A film that lasts three hours and twenty-six minutes is an inherently daunting prospect; when it’s merely the first part of a trilogy whose other two installments also weigh in at over three hours, it only becomes even more of one. Finding the time to watch something this long isn’t the problem for me, finding the will and inclination is. There’s a reason why I’ve had this thing for nearly a year without watching it before now, i.e. a reason other than my usual slackness with these things (I’m trying to do better at not letting new DVD purchases lie unwatched for months); and be honest, when faced with a choice between a really fucking heavy nine and a half hour Japanese war movie and, oh, let’s say one of those film noir boxes I was going through last year, aren’t you less likely to go for the former than the latter?
But enough’s enough, it’s time Kobayashi and his trilogy cleared themselves from my backlog of unwatched stuff, and so tonight was the night I decided to finally embark upon the epic voyage. How to actually review it, though? As three films or as one? Cos it’s based on what’s described as a “six-volume novel”, and I just wonder what that means (obviously I’ve never read the thing); is it six separate books in a series, or a single story published across six books (cf. Lord of the Rings, which Tolkien apparently said was not a trilogy)? And should the three films (each of which adapts two of the books) accordingly be considered individually or separately? In the end I’ve opted for the latter, since the films were made and released that way, and since each offers its own distinct segment of the overall story.

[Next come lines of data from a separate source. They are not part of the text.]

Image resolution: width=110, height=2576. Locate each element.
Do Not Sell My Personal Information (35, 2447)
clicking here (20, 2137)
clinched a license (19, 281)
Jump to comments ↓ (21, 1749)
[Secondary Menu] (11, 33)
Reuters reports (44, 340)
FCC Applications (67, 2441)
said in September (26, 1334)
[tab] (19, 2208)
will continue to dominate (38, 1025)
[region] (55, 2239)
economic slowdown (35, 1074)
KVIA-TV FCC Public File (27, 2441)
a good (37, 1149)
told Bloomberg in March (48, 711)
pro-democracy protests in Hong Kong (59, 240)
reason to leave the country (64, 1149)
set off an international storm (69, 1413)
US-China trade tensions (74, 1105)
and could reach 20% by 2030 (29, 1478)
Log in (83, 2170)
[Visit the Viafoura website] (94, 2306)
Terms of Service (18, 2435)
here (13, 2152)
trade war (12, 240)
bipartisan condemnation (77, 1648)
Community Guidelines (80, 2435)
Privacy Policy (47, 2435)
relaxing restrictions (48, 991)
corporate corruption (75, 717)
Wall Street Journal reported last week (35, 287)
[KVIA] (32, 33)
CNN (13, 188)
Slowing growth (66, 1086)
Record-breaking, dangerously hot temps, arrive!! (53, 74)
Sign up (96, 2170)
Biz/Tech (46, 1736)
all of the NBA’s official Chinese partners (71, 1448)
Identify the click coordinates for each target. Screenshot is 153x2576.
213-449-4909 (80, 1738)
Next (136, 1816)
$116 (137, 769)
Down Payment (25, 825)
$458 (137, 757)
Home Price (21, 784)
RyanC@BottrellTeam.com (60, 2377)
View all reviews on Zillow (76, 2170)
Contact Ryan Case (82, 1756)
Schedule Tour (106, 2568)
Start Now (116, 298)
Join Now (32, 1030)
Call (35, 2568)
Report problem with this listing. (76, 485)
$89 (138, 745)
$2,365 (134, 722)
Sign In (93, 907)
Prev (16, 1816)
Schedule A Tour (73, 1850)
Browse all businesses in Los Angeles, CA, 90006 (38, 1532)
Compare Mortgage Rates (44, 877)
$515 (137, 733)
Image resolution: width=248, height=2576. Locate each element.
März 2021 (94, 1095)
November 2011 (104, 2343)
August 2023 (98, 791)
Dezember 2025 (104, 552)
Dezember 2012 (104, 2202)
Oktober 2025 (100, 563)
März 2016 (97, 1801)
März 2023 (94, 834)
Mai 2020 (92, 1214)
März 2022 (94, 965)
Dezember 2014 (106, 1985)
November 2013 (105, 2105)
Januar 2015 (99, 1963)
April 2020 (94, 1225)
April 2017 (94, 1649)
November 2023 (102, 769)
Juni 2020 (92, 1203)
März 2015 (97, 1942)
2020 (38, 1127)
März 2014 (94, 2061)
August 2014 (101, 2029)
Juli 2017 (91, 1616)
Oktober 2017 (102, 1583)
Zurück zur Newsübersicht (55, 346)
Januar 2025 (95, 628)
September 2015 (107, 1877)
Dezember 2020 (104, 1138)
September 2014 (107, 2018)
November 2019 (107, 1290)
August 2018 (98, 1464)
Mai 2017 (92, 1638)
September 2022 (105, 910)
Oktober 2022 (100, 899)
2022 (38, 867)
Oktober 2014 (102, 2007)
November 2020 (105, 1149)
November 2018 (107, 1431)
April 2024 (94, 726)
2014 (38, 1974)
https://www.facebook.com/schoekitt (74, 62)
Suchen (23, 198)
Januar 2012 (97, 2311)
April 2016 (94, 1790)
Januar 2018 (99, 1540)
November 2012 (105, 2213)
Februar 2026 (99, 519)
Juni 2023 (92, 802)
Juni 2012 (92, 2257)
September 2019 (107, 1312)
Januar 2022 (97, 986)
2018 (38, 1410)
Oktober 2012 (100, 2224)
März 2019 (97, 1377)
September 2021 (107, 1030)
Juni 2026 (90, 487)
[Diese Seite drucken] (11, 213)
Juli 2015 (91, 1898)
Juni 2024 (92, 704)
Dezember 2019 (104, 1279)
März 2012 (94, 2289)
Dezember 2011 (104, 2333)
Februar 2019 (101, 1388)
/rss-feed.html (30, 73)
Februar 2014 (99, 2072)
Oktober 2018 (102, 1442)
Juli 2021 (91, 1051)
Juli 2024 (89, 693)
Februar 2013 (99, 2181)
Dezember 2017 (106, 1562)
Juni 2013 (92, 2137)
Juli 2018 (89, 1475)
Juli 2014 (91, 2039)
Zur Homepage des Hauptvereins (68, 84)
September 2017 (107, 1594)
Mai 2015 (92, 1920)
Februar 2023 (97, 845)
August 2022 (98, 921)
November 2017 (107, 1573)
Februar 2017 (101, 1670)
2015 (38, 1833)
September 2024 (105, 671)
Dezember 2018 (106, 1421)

So what actually happens in this “Grand Canyon of Despair”? Well, the first third of it begins in Manchuria in 1943, when Japan were still ruling that roost; Kaji (Tatsuya Nakadai) has submitted a report on how Japanese business interests there can be profitable while still treating the local Chinese labour like, you know, actual human beings; he’s given a chance to put this bizarre concept into practice at a somewhat remote mining outpost (a task with the fringe benefit of meaning he’s exempt from the military service he dreads), where he has to face up to the problem that theories of this sort generally tend to face, i.e. they have to be enacted by actual human beings—people who, in this particular case, resent this young man from intruding into the frankly corrupt nice little deal they’ve got going. On top of the viciousness of the pit foremen, though, the shadow of the Kenpeitai (kind of a Japanese Gestapo, I gather) hangs over all of them as a higher authority and a reminder to us, if we forget at any point, that this is a wartime story, and the horde of Chinese POWs the Kenpeitai dump on will prove to be a problem for Kaji on more than one level. I think Grady Hendrix’ characterisation of him as a “self-righteous leftist wanker” is perhaps unnecessarily harsh; while Kaji obviously does think of himself as better than those around him I think he is at least sincere in trying to do good, which is if nothing else more than the other Japanese miners do; and after all they view him with suspicion at best and their own sense of superiority at worst. If idealism is a failing, then that’s where Kaji fails in spades, of course; obviously hopeful that he can influence the system in more positive directions, he finds the system somewhat impervious, and the film’s horrific climax becomes the true test of whether or not he can retain his own humanity in the face of the inhumanity of the broader “society” around him. It is, to be sure, not the most cheering of visions, but there is something awesome about the sense of scale and seriousness of purpose at work; the next couple of days’ worth of viewing should be good ones.